Pretty soon a whole town was growing. There was the Palace Hotel and the Windsor Hotel. They were so full, they even rented chairs to sleep in for $1 per night. Pretty soon lots were sold for $3,000 and $5,000 each when originally they were only worth $25 to $50. Soon the town was on the main stage line. When people arrived, the marshall met them and took their firearms away. Periodically he took the guns he had confiscated and sold them in Denver; the money was used to pay Cripple Creek teachers. Of course there were also gambling dens, dance halls, opium dens, pawn shops, and parlor houses. There was a red light district. One famous brothel was called the Old Homestead, a two story facility. There were also three bathhouses, 44 law offices, and ten meat markets. By 1892, there were 5,000 people in Cripple Creek proper. There were another 5,000 in the nearby camps of Victor, Elkton, Goldfield, Independence, and Alton. Victor was on Wilson Creek and near the mines of Portland, Independence, and Strong.

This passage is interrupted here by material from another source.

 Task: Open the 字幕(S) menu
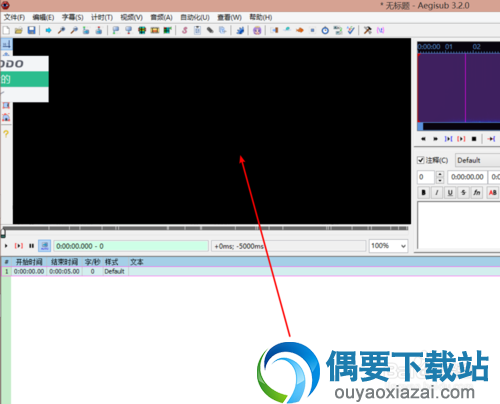coord(72,17)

David Moffat built the Florence and Cripple Creek railroad, a narrow-gauge line, that connected the area with the Denver & Rio Grande at Florence. Another line, the Colorado Midland, went as far as Leadville, 18 miles from Cripple Creek. They could ride the stage from Leadville to Cripple Creek. In 1893, the Colorado Midland put in a spur the rest of the way to Cripple Creek. Eventually the mine owners didn’t want to pay the freight costs so they built their own short-line into Cripple Creek from Colorado Springs. L. D. Ross built two inter-urbans, the High-Line, and the Low-Line. The railroads helped get the ore to the markets.

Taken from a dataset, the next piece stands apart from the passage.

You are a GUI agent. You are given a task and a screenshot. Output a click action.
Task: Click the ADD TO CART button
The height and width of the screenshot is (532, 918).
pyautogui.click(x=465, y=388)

At one time the Portland was the largest and strongest gold mine in the country during its heyday. It was called the Gold Factory and would eventually produce $62 million worth of gold. One of those to get rich off this mine was Winfield Scott Stratton, a one time carpenter. The thing that was different about him, though, was that when he did get rich, he didn’t flaunt it. He contributed to a lot of charities. He bought bicycles for all Colorado Springs laundresses. He set up a fund for the Salvation Army to give meals a place to sleep to destitute people. He donated $20,000 to Colorado College in recognition of Henry Lamb, to honor him for helping Stratton learn about geology. He gave the Colorado School of Mines at Golden another $25,000. In 1893, H. A. W. Tabor, of Leadville fame, asked Stratton for a loan. Stratton gave him $15,000, but insisted that the money be a gift. He willed some money to a poor folks home.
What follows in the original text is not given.